─── PROVIDED RECORDS

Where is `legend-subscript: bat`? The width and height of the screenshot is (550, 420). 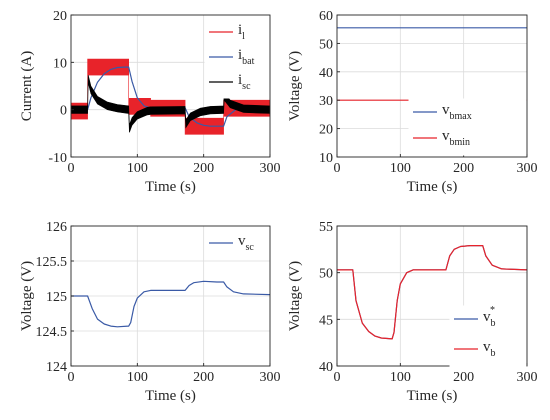 legend-subscript: bat is located at coordinates (248, 62).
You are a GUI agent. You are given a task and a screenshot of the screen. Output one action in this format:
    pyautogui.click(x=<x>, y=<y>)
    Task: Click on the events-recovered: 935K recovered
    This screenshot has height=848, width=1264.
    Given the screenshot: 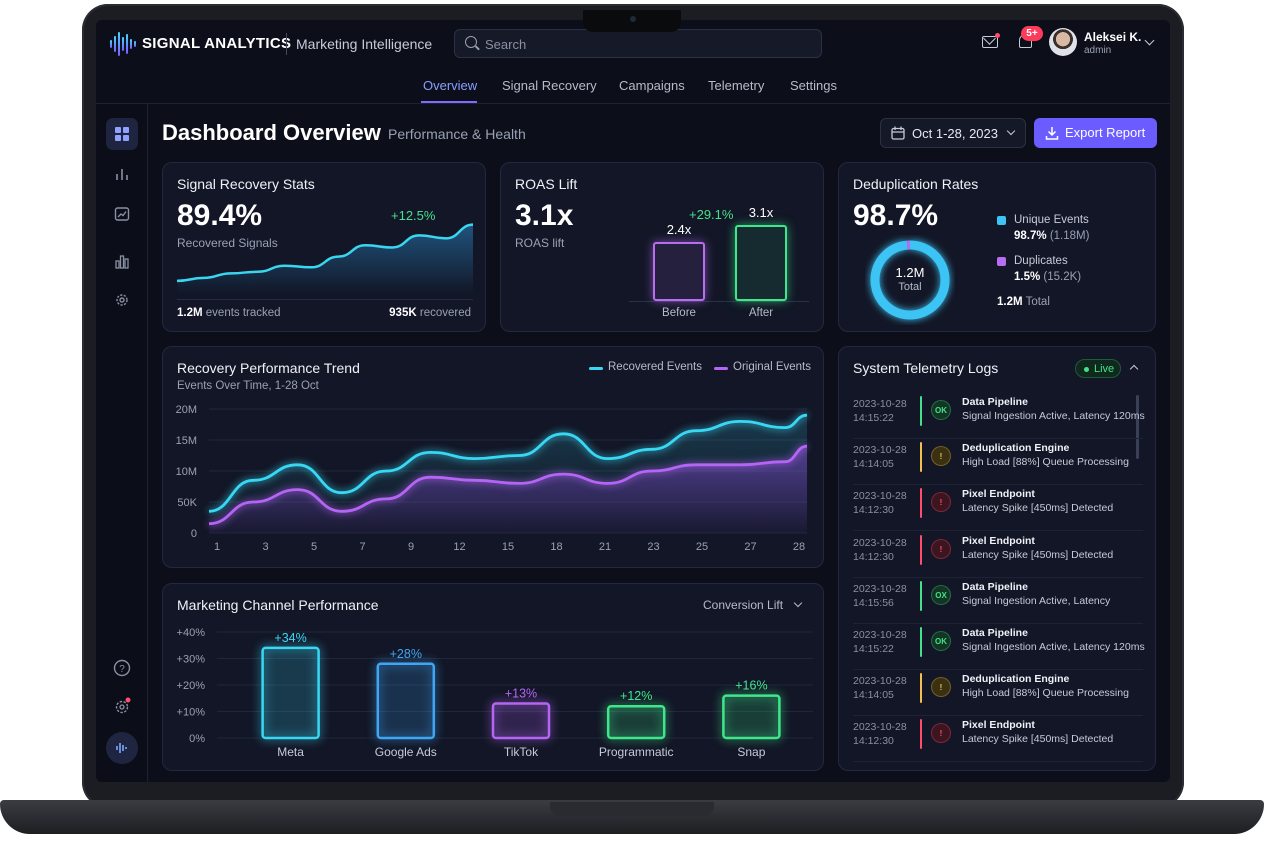 What is the action you would take?
    pyautogui.click(x=430, y=313)
    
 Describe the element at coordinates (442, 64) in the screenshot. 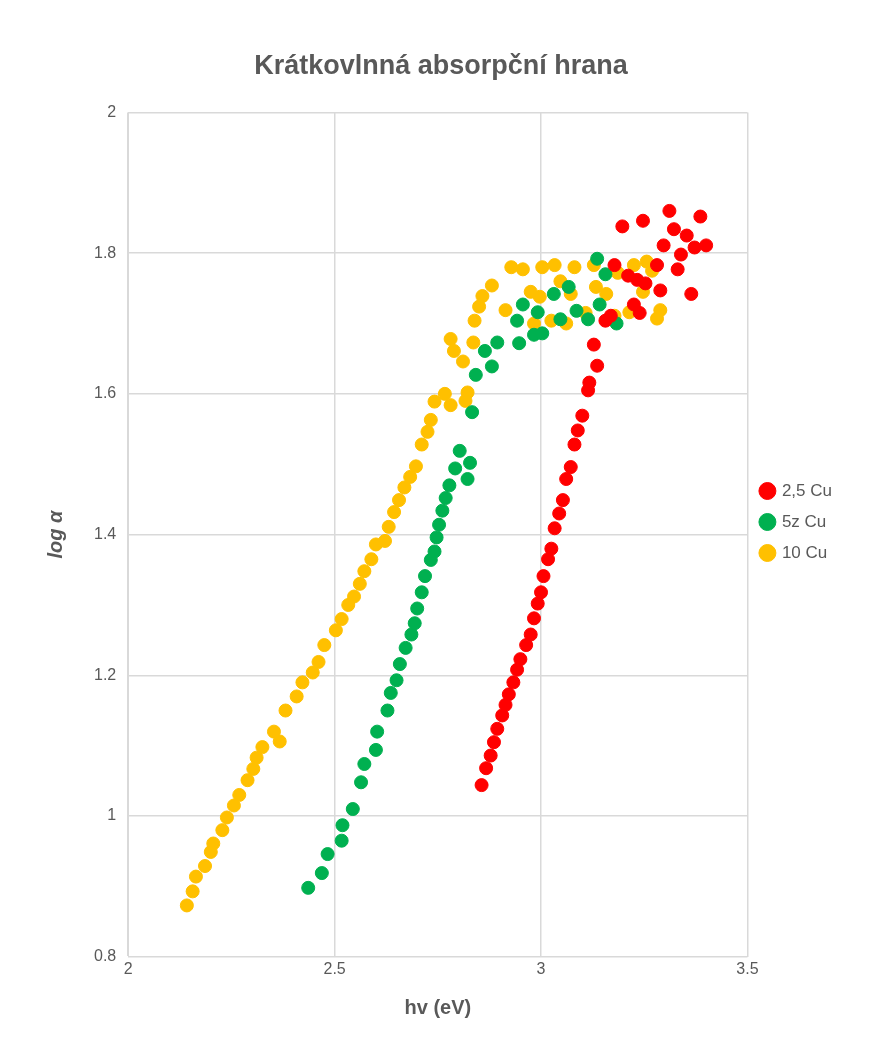

I see `chart-title: Krátkovlnná absorpční hrana` at that location.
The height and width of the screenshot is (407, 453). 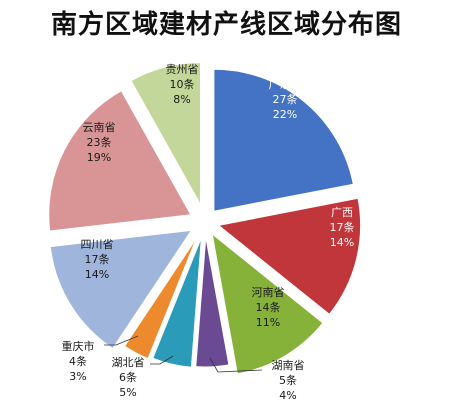 What do you see at coordinates (288, 396) in the screenshot?
I see `slice-percent: 4%` at bounding box center [288, 396].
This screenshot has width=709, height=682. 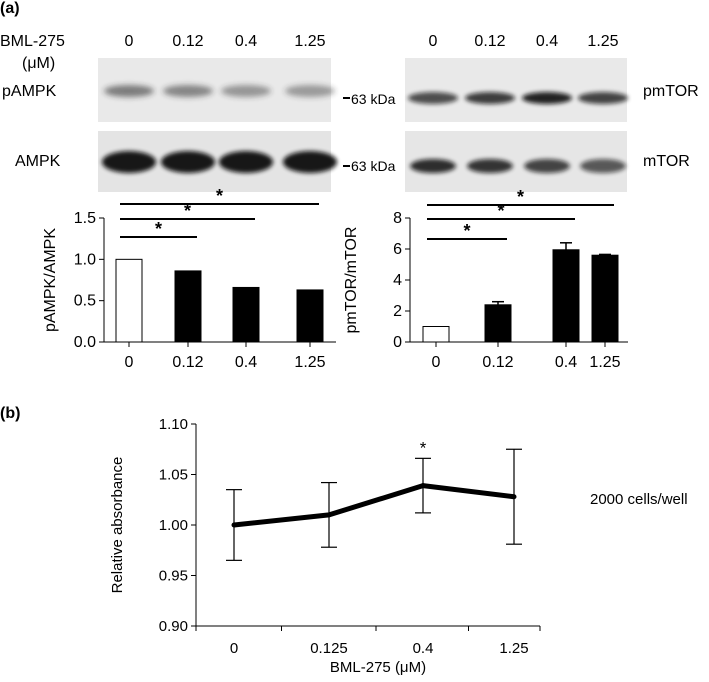 What do you see at coordinates (85, 302) in the screenshot?
I see `y-tick-label: 0.5` at bounding box center [85, 302].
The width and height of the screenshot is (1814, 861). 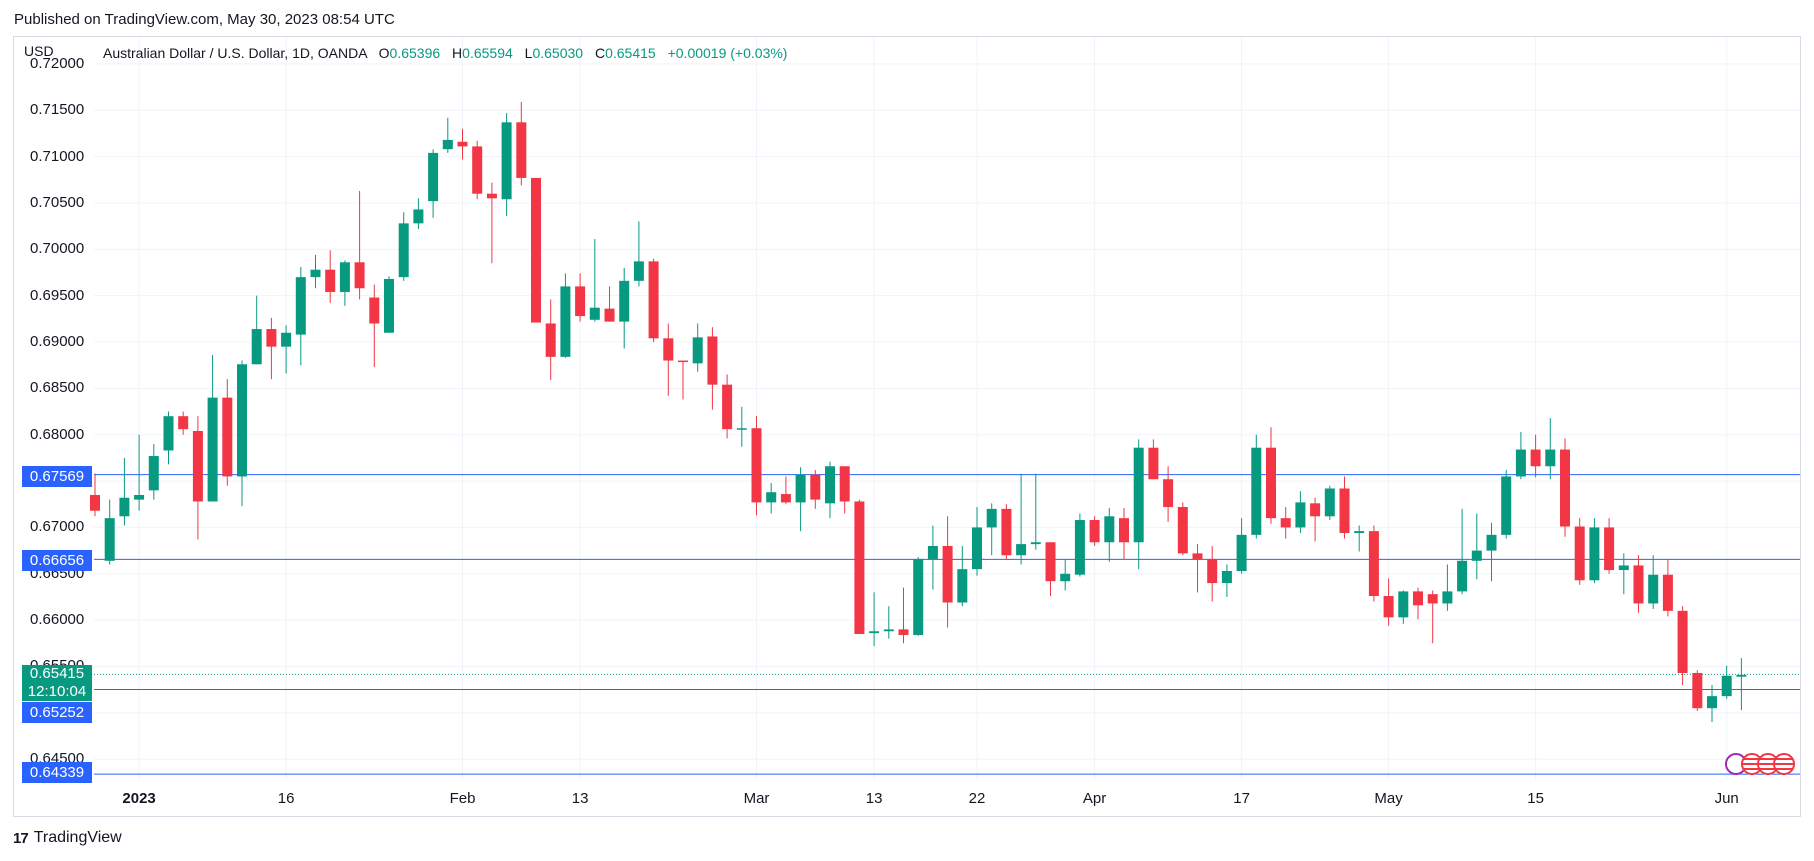 What do you see at coordinates (1760, 764) in the screenshot?
I see `economic-events` at bounding box center [1760, 764].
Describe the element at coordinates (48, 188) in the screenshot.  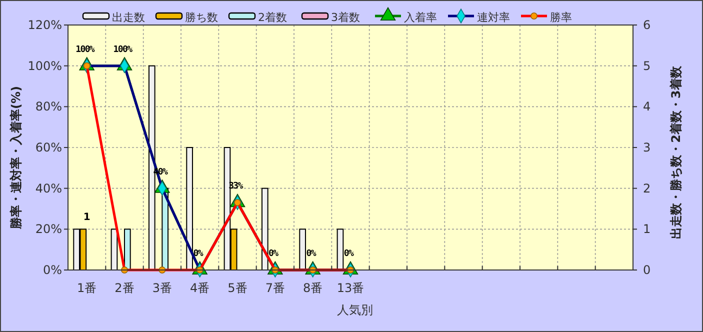
I see `y-tick-label: 40%` at that location.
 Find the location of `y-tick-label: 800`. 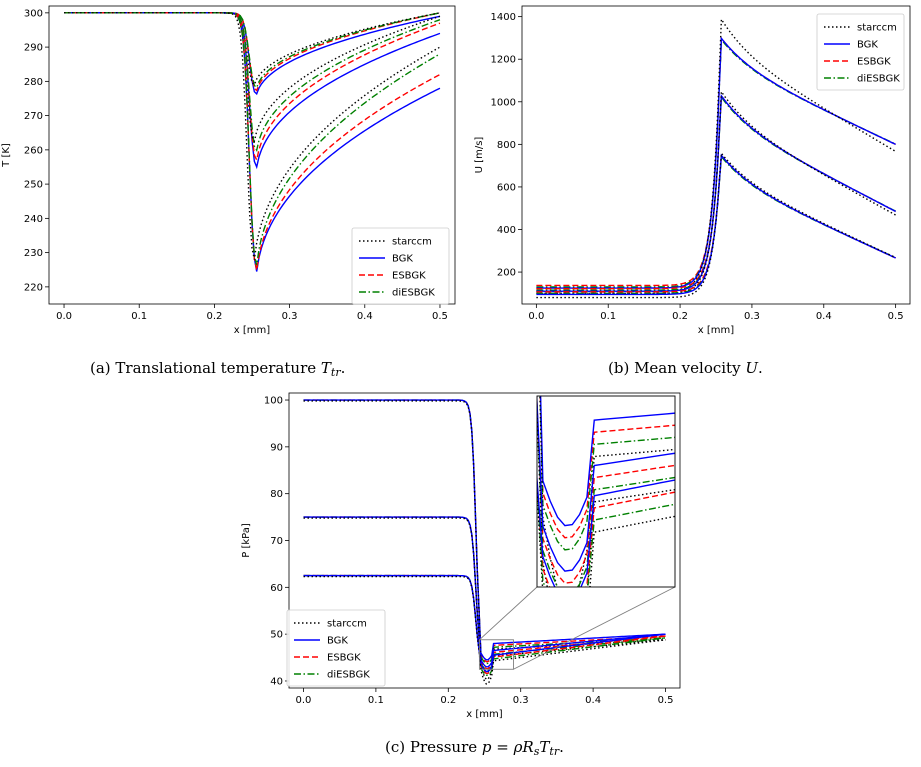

──────

# YOUR ASSIGNMENT:
Copy out the listing word for word, from the line containing "Describe the element at coordinates (48, 188)" through the end of the listing. Leave the pictures out.

# ANSWER BOX:
Describe the element at coordinates (48, 188) in the screenshot.  
I see `y-tick-label: 40%` at that location.
 Find the location of `y-tick-label: 800`. 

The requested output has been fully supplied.